The Federal Housing Finance Agency has announced new short sale rules that might make it easier for borrowers to sell their homes for less than what they owe on their mortgages.

The new rules will go into effect November 1 and apply to mortgages owned by Fannie Mae and Freddie Mac, which make up more than half of the outstanding mortgages in the United States.

Here are some of the main changes:

Fannie Mae and Freddie Mac will allow servicers to accelerate the short sale process for borrowers who have missed three mortgage payments, have credit scores lower than 620 and are going through serious financial hardship. These borrowers generally are asked to submit extensive documentation to prove hardship. The documentation requirement will be reduced, and in some cases eliminated, starting November 1.

Borrowers who are struggling to pay their mortgages because of divorce, disability, job transfer or death of a co-borrower will have their short sale process expedited even if they are current on the mortgage.

Service members who are being relocated will be automatically eligible for short sales and will not be responsible for the balance on the loan after the home is sold.

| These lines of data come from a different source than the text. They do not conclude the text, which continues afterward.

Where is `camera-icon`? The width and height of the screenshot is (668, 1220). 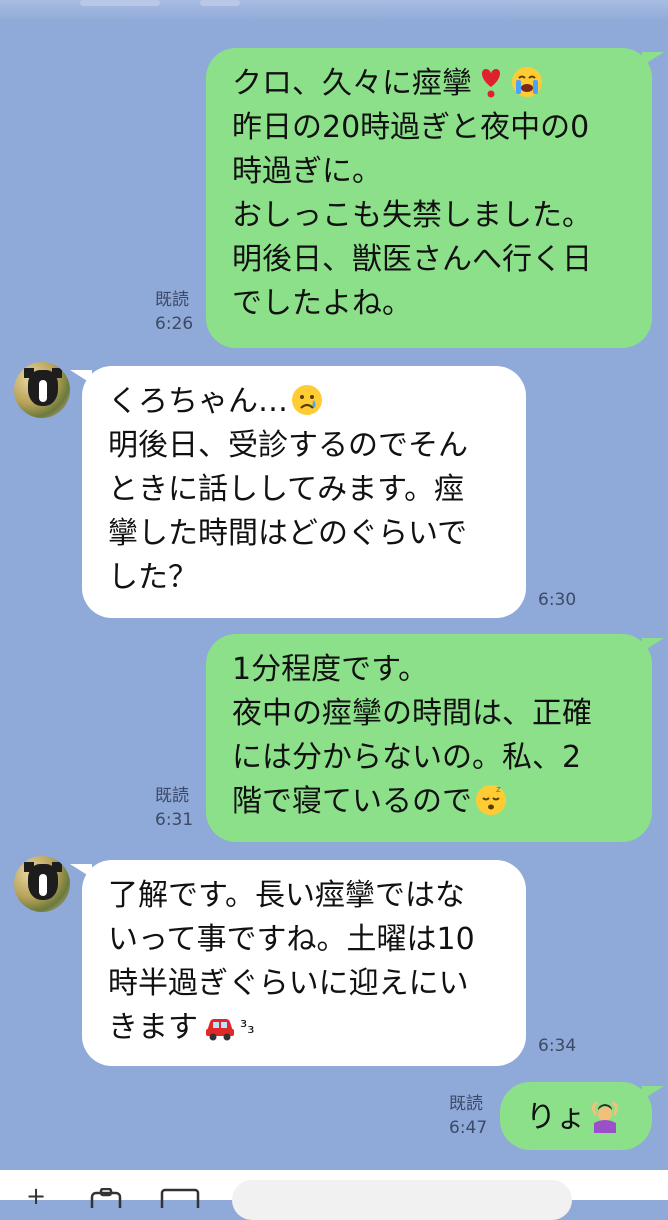
camera-icon is located at coordinates (106, 1198).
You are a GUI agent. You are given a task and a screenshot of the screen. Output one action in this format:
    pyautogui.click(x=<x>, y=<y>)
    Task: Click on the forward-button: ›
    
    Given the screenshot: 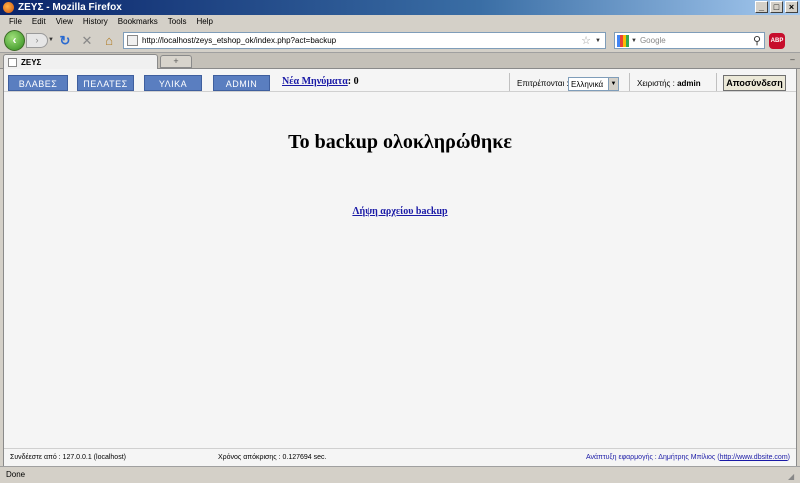 What is the action you would take?
    pyautogui.click(x=37, y=40)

Fannie and Freddie will limit the amount paid to second mortgage lenders to $6,000. The payment is currently used as an incentive to get the second lien holder to agree to the sale. Some lenders slow down the process as they try to negotiate higher payments. With the cap, lenders will know upfront what they can receive and won’t drag the process — at least, that’s the FHFA’s theory.

These new rules are part of an effort that started in May, when the FHFA established timelines for servicers doing short sales. The guidelines require servicers to respond to a short sale within 30 days of receipt of a short sale offer. The borrower must be given a final decision within 60 days.